G2 FAQs – IT Support: Cornell Engineering, Bowers, Tech Campus

Contents

I cannot get logged into G2. Why not?

Question: I am using vscode to log in and it has always worked. It fails now.
Question: I am using x2go to log in and it has always worked. It fails now.
Question: I am logging in for the first time and it won’t let me in. Why not?
Answer:
- The only method of logging in we support is using ssh with your netid.
  - vscode logins will fail if your disk is full or you have exceeded your disk quota
  - x2go will fail if your disk is full or you have exceeded your disk quota.
  - If you are using ssh with your netid for the first time
    - Have you requested an account and received a “Welcome to G2” email?
      - if not, please request an account.
      - If so, please create a ticket for us to work on your issue.

Why is my job being killed?

Question: My jobs are being killed with the a message saying that it is out of memory but the server still has memory available. Why?
Question: My jobs gets killed after 4 hours of running. Why?
Question: My job fails when it cannot find a GPU. I know that the server that the job is assigned to has GPUs. Why can’t it use the GPUs?
Answer: By default, a job gets assigned 4 hours of runtime, 1 cpu, 1G of memory and no GPUs. If your jobs tries to use more cpu or memory than that, it will be killed automatically. You must request (when you submit the job) the maximum amount of resources that you job will need .
- Ex: If your job spends most of it’s runtime using 1G of memory, but occasionally spikes to 5G, you must request 5G of memory at job submission time.
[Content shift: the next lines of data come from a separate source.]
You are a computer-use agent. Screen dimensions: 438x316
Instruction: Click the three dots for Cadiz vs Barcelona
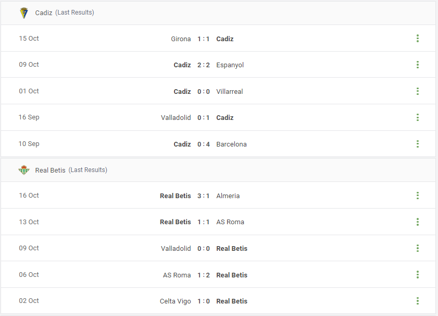pos(418,144)
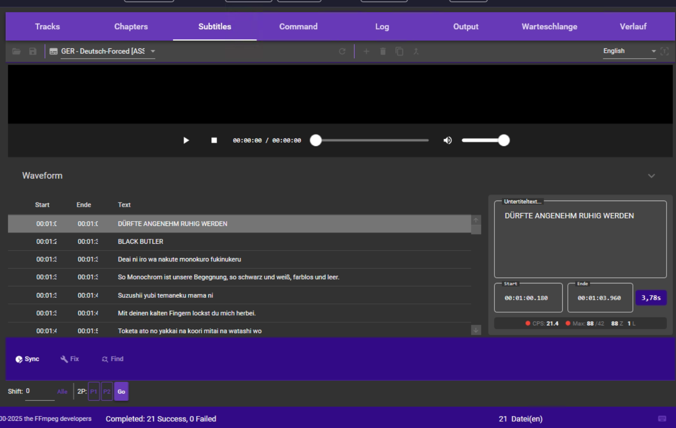Add a new subtitle line with the plus icon
This screenshot has height=428, width=676.
(366, 51)
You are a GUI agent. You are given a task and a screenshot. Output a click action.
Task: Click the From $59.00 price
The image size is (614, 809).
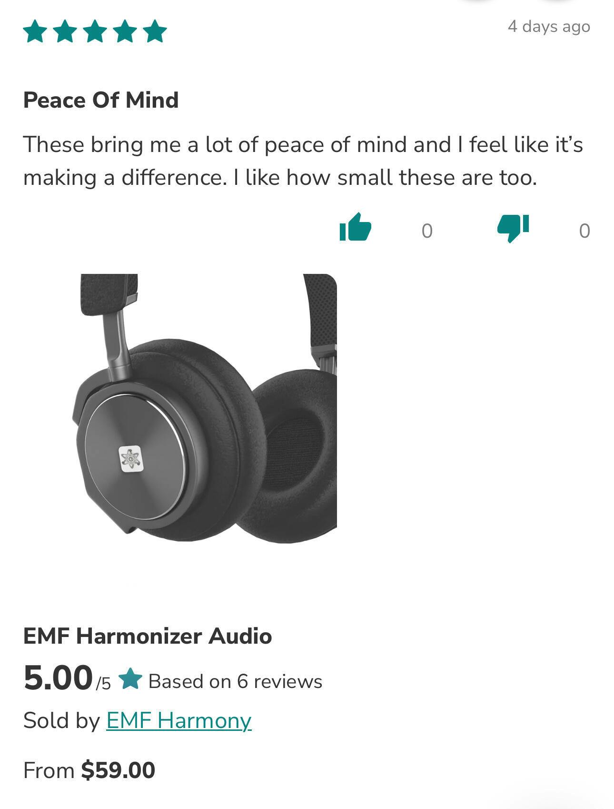pos(89,770)
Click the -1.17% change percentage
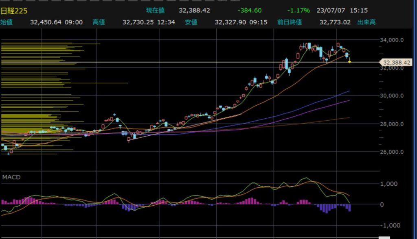 pos(298,11)
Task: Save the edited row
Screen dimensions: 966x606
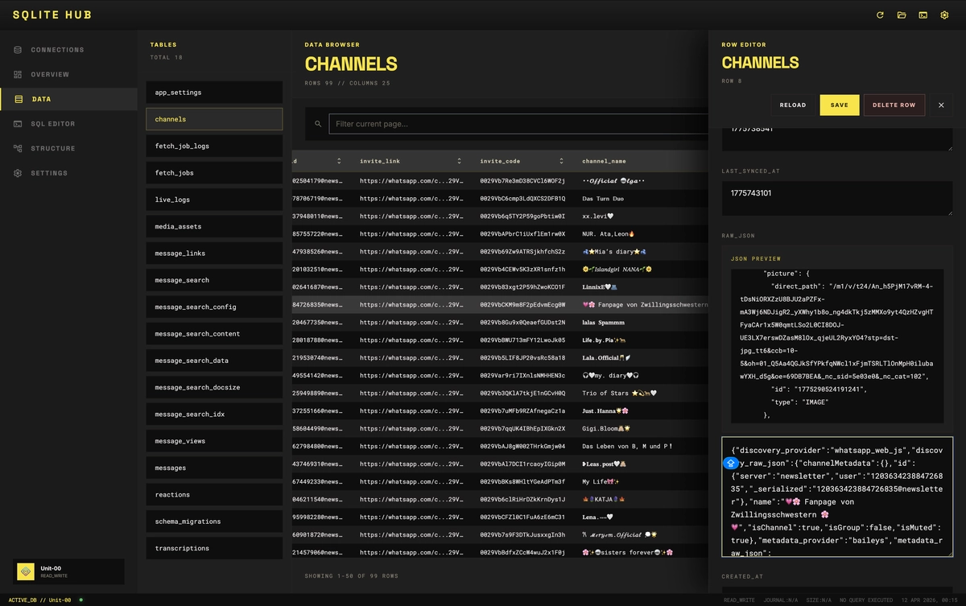Action: pyautogui.click(x=839, y=105)
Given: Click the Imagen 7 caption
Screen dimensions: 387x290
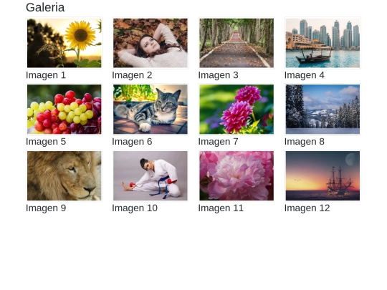Looking at the screenshot, I should (218, 142).
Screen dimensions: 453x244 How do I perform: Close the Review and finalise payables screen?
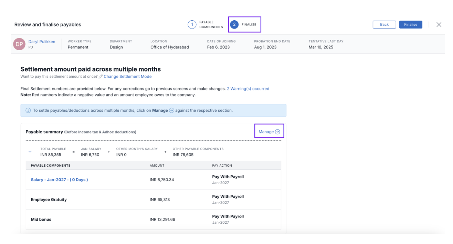click(x=439, y=24)

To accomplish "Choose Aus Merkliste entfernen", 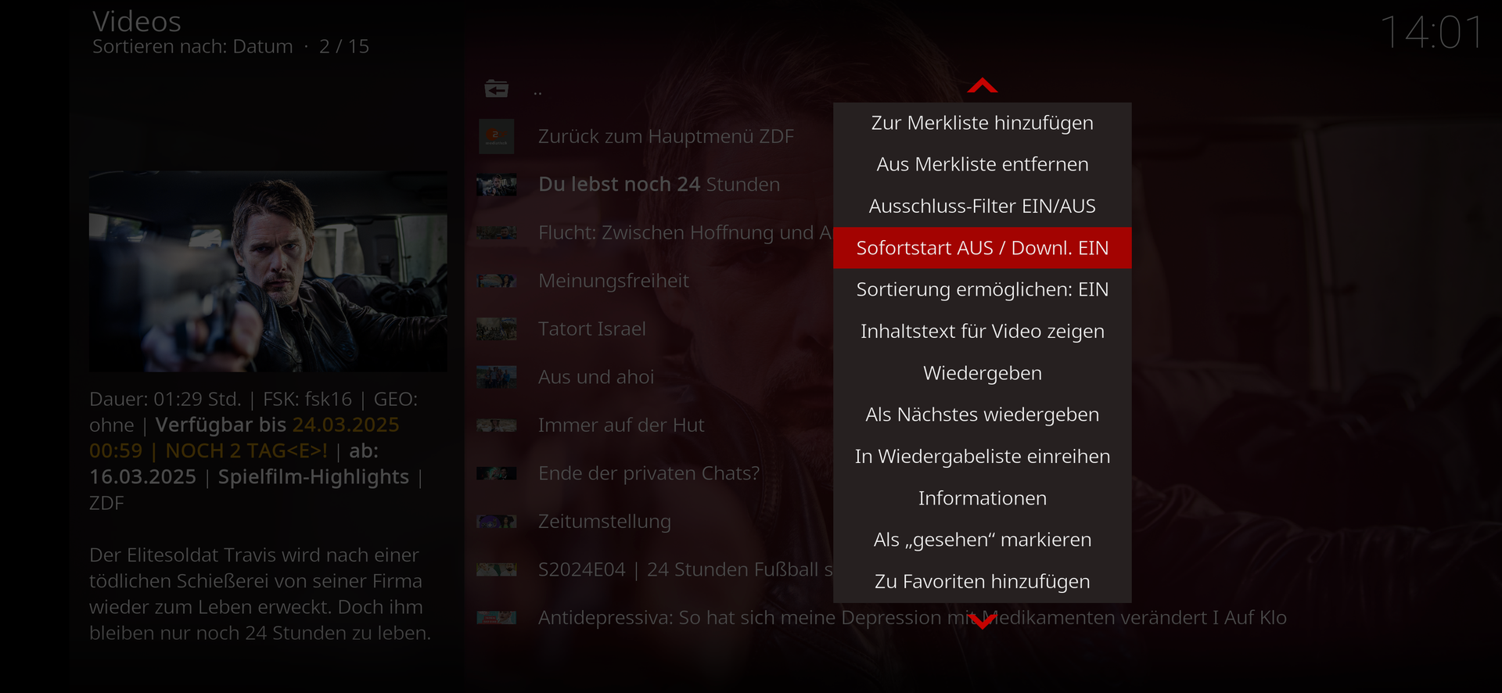I will [982, 164].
My job uses /tmp (or /var/tmp) and fills it up.

Question: My job uses /tmp (or /var/tmp) and fills it up. This causes my job to fail and the job failing does not clean /tmp.
Answer: Create a tmpdir on your /share directory. Your program should use it instead of /tmp. You can define it in a couple of ways.export TMPDIR=/home/NetID/test
OR
TMPDIR=/home/NetID/app-name/tmp start_my_appTo test to see if it is doing it correctly, use the command:”mktemp -u”EX:
********************************************
root@slurmctld:~# mktemp -u
/tmp/tmp.sT4cVqCbTb
root@slurmctld:~# TMPDIR=/home/maw349/app-name/tmp mktemp -u
/home/maw349/app-name/tmp/tmp.Kf0cHlM955
root@slurmctld:~# mktemp -u
/tmp/tmp.OoPLxTHWf0
root@slurmctld:~# export TMPDIR=/home/maw349/test
root@slurmctld:~# mktemp -u
/home/maw349/test/tmp.eci5c6xSZt

How do I allocate memory (or other resources) for the job I am submitting to the cluster?

Question: I’d like to know how to claim runtime, memory, cpus or GPUs on the G2 cluster. For example, if my program uses 16GB of memory at peak, should I claim –mem=16000?
Answer: When submitting a job, memory is defined in MBs, not GBs. Therefore, if you know that your jobs memory usage will top out at 16GB, then you should request “–mem=16384” (16 x 1024). To request more than one CPU, use “-m 5” (for 5 cpus) and if you need to use a GPU, you should use “–gres=gpu:1” (for one GPU). To increase the amount of time that your job can use, use “-t 8:0:0” for 8 hours.

Why is my priority access to a compute node not working?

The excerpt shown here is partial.